简体繁体 English

为NN删除数据中的异常值，好还是坏主意？

[英]Removing outlier in data for NN, good or bad idea?

原文 2019-07-30 23:28:19 9 1 python/ neural-network/ outliers

I have some data that has some outliers. 我有一些离群值的数据。 My data however has a direction to it and has trends that i need to consider when looking for outlier. 但是，我的数据具有方向性，并且在寻找异常值时需要考虑一些趋势。 What an outlier is however, is not simply a yes or no answer. 但是，离群值并不是简单的是或否答案。 The only thing i can say is that the farther away a data point is from the trend, the more likely it is, that it is an outlier i would like to not include in my data. 我唯一能说的是，数据点离趋势越远，可能性就越大，这是我不希望在数据中包含的异常值。

Given things like stand deviation, linear regressions, and the chunk of data i am looking at all depend on context, there is no static function i know of to determine if something is an outlier or not. 给定诸如看台偏差，线性回归以及我正在查看的数据块之类的所有内容都取决于上下文，因此我不知道可以用来确定某物是否为异常值的静态函数。

I can select good outliers using various techniques but the problem is, anytime you get rid of outliers, you are using context of the data you are picking the outlier from. 我可以使用各种技术选择好的离群值，但是问题是，只要摆脱了离群值，便会使用从中选取离群值的数据的上下文。

I know that when you prepare your data for a NN, data has to always be prepared the exact same way. 我知道，当您为NN准备数据时，必须始终以完全相同的方式准备数据。 That is, it goes through a set of static processes/functions. 即，它经历一组静态过程/功能。 The techniques used to select outliers, require context, and context changes, so the function changes. 用于选择离群值的技术需要上下文和上下文更改，因此功能也会更改。 I am not sure if the differences in how an outlier is selected, is enough to throw of the integrity of the model. 我不确定选择异常值的方式是否足以引起模型的完整性。

If this is true, are there any good static methods to select an outlier? 如果是这样，是否有任何好的静态方法来选择异常值？

1 个解决方案

A model-independent way of selecting outliers is based upon the distribution of errors. 选择异常值的模型独立方法是基于误差的分布。 This boils down to: 归结为：

Fit the model with all data points 用所有数据点拟合模型
Calculate the residual error for each data point 计算每个数据点的残留误差
Eliminate outliers based on some threshold 根据某个阈值消除异常值
Re-fit the model from scratch with outliers removed 从零开始重新拟合模型，并移除异常值
(Optionally repeat until a termination condition is met, eg no outliers are removed) （可选地，重复执行直到满足终止条件，例如，未移除异常值）

The threshold of elimination is problem- and metric-dependent. 消除的阈值取决于问题和度量。 One approach to outlier elimination is computing a z-score on the residual errors (subtract the mean and divide by the standard deviation of the residual errors) and then removing any points with an absolute value greater than a defined threshold (which equates to number of standard deviations from the mean at which points are identified as outliers). 一种消除异常值的方法是在残差上计算z分数（减去均值并除以残差的标准偏差），然后删除绝对值大于定义阈值（等于与均值之间的标准偏差（在这些点处识别为离群值）。

https://en.wikipedia.org/wiki/Standard_score https://zh.wikipedia.org/wiki/Standard_score

This is a general, model-independent approach that assumes residuals are normally-distributed (or at least that outliers can be reasonably identified based on relative error). 这是一种通用的，与模型无关的方法，该方法假定残差是正态分布的（或者至少可以基于相对误差合理地确定异常值）。
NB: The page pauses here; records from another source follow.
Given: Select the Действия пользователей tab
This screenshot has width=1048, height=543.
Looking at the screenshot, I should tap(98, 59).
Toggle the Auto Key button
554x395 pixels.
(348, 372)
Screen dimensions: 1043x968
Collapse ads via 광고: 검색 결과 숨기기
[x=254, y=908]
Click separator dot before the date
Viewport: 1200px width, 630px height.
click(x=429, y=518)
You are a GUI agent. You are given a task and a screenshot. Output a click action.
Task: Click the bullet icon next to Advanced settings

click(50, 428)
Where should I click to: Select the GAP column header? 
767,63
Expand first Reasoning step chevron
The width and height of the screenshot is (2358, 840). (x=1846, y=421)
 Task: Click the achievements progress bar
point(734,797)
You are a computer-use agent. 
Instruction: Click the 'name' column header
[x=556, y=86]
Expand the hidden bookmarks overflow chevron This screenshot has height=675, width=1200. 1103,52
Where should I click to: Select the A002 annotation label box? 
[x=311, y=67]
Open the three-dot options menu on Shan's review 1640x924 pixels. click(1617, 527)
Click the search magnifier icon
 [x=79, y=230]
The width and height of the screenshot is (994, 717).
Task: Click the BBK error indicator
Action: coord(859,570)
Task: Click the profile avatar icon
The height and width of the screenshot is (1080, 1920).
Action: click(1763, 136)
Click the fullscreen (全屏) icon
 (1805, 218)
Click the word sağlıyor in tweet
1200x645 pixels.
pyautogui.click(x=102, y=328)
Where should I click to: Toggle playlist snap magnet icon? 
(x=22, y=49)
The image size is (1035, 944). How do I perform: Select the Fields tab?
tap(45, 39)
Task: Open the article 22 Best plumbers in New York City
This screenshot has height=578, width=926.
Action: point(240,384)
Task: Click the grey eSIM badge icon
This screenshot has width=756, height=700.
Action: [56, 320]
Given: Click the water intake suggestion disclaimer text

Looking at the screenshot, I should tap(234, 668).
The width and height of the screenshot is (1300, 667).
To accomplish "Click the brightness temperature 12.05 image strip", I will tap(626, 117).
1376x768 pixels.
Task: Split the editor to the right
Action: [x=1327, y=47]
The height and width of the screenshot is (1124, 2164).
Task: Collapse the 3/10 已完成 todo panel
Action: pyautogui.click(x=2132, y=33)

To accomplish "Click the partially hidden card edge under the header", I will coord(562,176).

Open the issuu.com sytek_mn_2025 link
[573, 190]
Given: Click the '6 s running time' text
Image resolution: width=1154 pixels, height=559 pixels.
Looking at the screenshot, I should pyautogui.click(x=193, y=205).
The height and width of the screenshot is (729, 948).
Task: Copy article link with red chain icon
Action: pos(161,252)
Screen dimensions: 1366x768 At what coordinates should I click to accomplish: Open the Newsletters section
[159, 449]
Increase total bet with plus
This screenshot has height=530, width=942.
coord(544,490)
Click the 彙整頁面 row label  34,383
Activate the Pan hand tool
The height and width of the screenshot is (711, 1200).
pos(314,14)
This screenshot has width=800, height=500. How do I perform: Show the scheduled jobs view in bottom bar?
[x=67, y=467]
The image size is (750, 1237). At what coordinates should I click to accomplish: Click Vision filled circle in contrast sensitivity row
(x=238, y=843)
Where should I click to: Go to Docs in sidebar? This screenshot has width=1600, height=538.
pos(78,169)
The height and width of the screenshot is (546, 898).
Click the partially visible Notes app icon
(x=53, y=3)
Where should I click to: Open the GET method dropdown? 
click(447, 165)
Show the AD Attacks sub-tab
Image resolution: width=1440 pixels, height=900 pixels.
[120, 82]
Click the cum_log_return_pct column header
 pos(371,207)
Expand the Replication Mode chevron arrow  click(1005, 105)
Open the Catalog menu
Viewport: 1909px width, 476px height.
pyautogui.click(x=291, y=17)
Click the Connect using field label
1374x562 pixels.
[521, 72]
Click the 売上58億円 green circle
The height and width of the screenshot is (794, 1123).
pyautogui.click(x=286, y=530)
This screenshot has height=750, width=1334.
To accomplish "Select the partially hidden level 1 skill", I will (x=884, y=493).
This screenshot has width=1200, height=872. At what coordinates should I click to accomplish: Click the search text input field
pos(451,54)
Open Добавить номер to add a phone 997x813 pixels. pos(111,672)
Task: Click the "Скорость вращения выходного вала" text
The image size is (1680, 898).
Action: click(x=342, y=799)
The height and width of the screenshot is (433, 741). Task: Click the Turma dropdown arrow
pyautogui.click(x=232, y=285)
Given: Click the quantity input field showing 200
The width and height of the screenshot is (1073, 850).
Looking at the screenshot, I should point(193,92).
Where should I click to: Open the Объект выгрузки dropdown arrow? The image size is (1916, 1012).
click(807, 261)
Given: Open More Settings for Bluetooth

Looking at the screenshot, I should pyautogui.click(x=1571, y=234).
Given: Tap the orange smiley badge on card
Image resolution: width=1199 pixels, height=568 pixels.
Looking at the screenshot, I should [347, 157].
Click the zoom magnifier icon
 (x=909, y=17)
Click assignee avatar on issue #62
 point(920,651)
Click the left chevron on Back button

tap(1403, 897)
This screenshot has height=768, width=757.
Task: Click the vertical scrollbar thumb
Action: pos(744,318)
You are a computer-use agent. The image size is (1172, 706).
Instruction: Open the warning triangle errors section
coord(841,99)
If you have other assumptions regarding the distribution of the residual, you can apply other probabilistic criteria (eg fit a distribution on the residual errors, then apply a probabilistic threshold for each point). 如果您对残差的分布有其他假设，则可以应用其他概率标准（例如，对残差进行分布拟合，然后对每个点应用概率阈值）。 This is more involved though, and if you don't have any belief a priori about the characteristics of the residual error distribution (other than "large errors are likely outliers") then z-score is the way to go. 但是，这涉及的更多，并且如果您对残留误差分布的特征没有先验知识（“大误差可能是异常值”除外），那么z得分是可行的方法。

The foregoing discusses how to identify outliers, but doesn't address whether you should . 前面讨论了如何识别离群值，但没有讨论是否应该 。 This is an application-dependent question. 这是一个与应用程序有关的问题。 If outliers are not informative of behavior you want to model, then they can be removed from training. 如果离群值不能提供您要建模的行为的信息，则可以将其从训练中删除。 However, if you want your model to predict average (or other metric-optimizing) behavior inclusive of outliers, then they should be retained. 但是，如果您希望模型预测包括异常值在内的平均（或其他优化指标）行为，则应保留它们。